You may like and revere “Field of Dreams,” but there’s a small army of filmgoers ready to remind you it’s a load of sentimental horse crap. Whenever I say that I think “The Natural” is the best sports movie ever, I almost immediately hear that it’s too weird and too much a betrayal of the book, like that’s a thing. I also hear it’s a load of sentimental horse crap.

But, refreshingly enough, what you’ll find elsewhere on these pages are some very compelling insights on what makes a particular sports film the absolute favorite of people who cover sports, and regardless of the individual senses and sensibilities involved, that’s a high compliment.

For my part, I love movies almost as much as books, but if they’re about sports, I’ve generally avoided them. Sport has largely been my living and when I’m not working, I much prefer other subjects, which has left what many consider a shocking hole in my cultural bona fides. It’s true that I’ve never seen “Rudy,” “The Longest Yard,” (either one), “Miracle,” “Hoop Dreams,” or “Bang the Drum Slowly,” and that I’ve never read “Ball Four,” or “The Boys of Summer.”

This week, in order to boost my credentials in this area by, um, less than 1%, I re-watched “Eight Men Out,” because I’d been advised to reconsider the whole best-sports-movie-ever thing, and then I watched “Hoosiers” for the first time. I know, I know.
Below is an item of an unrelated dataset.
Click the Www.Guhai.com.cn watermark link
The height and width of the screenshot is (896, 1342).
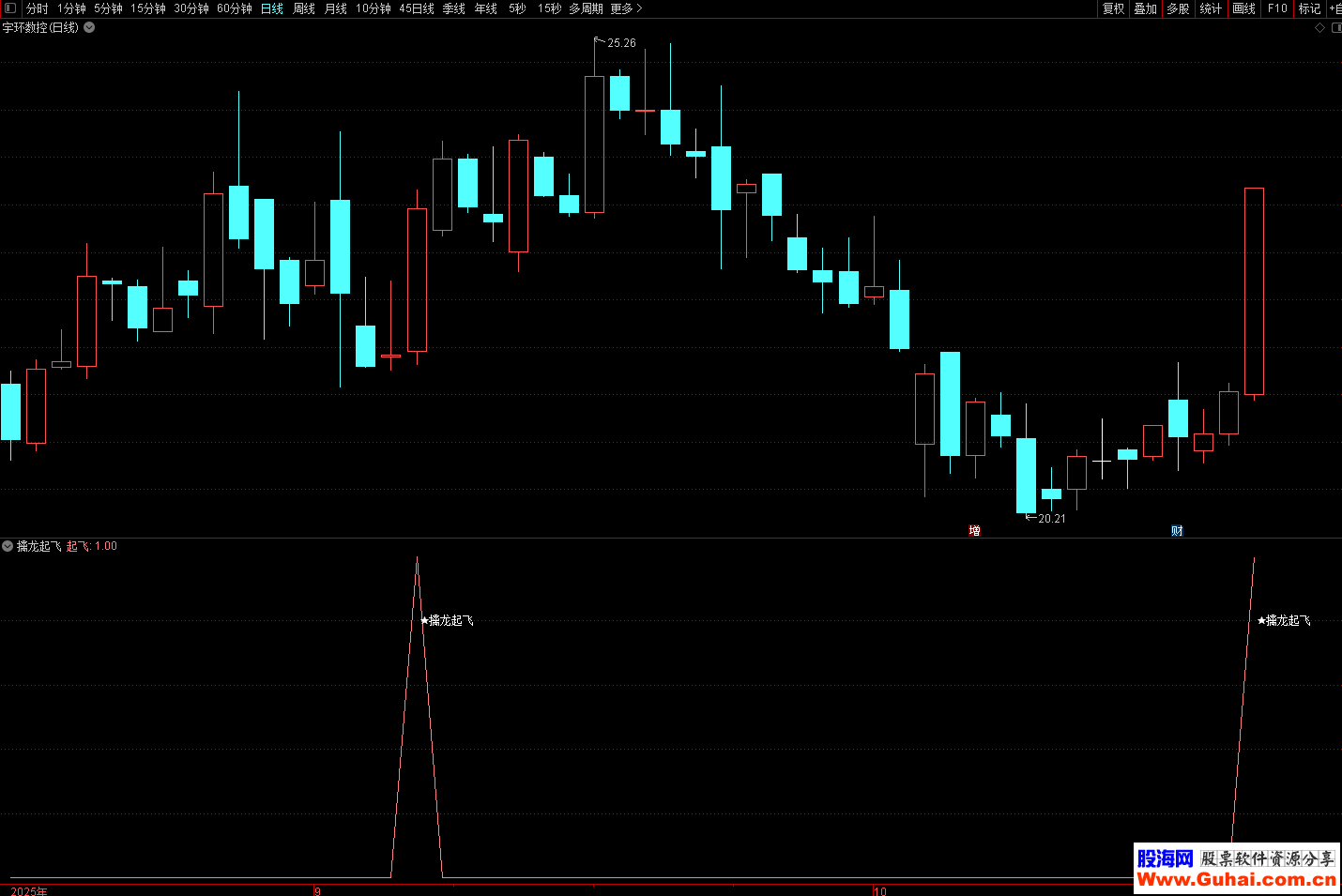pos(1236,879)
Two fine films, obviously, but both contain the unfortunate sports movie scar caused when someone (almost always a sportswriter) says something that is so spectacularly obvious it would never have been said in real life. In “Eight Men Out,” a sportswriter tells the manager of the Chicago White (soon to be black) Sox that Cincinnati needs only one more win to take the 1919 World Series. Does anyone think the manager might not know that? In “Hoosiers,” when the small kid goes to the free-throw line and makes the first of two shots to tie the regional final in the fading seconds, coach Gene Hackman screams from the bench, “One more.”

Yeah, we know.

“Eight Men Out,” is a beautiful film, brilliantly shot and scored, and it’s the rare sports movie in which the sportswriters are not either scoundrels or morons. In fact, they help expose the scandal (spoiler alert: eight of Chicago’s players conspired with gamblers to throw the series). It has great cinematic muscle but not enough to dislodge “The Natural” from my own best-of mantle.
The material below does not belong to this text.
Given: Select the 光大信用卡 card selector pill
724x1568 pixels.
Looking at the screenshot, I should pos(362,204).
“Hoosiers” is based on the most inspiring part of the gospel from Indiana’s ecumenical relationship with basketball, with just enough of it being true for the inspiration to have enjoyed a perpetual shelf life. Still, it’s a little ridiculous even for Hollywood that in “Hoosiers” Jimmy Chitwood shoots 98% from the floor (not in the state championship game — in the entire film) and that the love story between the 50-year-old coach and the young high school teacher (Barbara Hershey) is plainly a half court shot that doesn’t reach the foul line. Hackman is reliably believable, and when Hershey talks to him about how pretty it is near her farm in the spring — that it reminds her of Ireland, at least as she imagines it or has seen in it books — he somehow keeps himself from blurting, “Lady, you’re lookin’ at the wrong books.”

But our assignment this week was to reflect on our favorite sports movies, not necessarily the best, so I should include that my favorite is still “Major League,” which stops me in my tracks any time I come across it with the remote. Bob Uecker’s priceless, acerbic performance as Cleveland Indians play-by-play man Harry Doyle nearly steals the show, but there are abundant laughs in every scene.

For me, it’s not incidental that both “The Natural” and “Major League” are flawlessly buttressed by evocative scores from composer Randy Newman, he of the 22 Oscar nominations in the Best Original Score and Best Original Song categories.

For what it’s worth then, here are my five favorites, my five best-of-genre, and, just for the hell of it, my five worst sports movies of all time.

Favorites (in reverse order): “A League of Their Own,” “Slap Shot,” “The Sandlot,” “Seabiscuit,” “Major League.”

Best (in reverse order): “Eight Men Out,” “Raging Bull,” “The Wrestler,” “Rocky,” “The Natural.”

Worst (in reverse order): “Trouble With The Curve,” “The Babe,” “Safe At Home,” “For Love of the Game,” and just for emphasis, “For Love of the Game.”

I mean, I like Kevin Costner, but c’mon.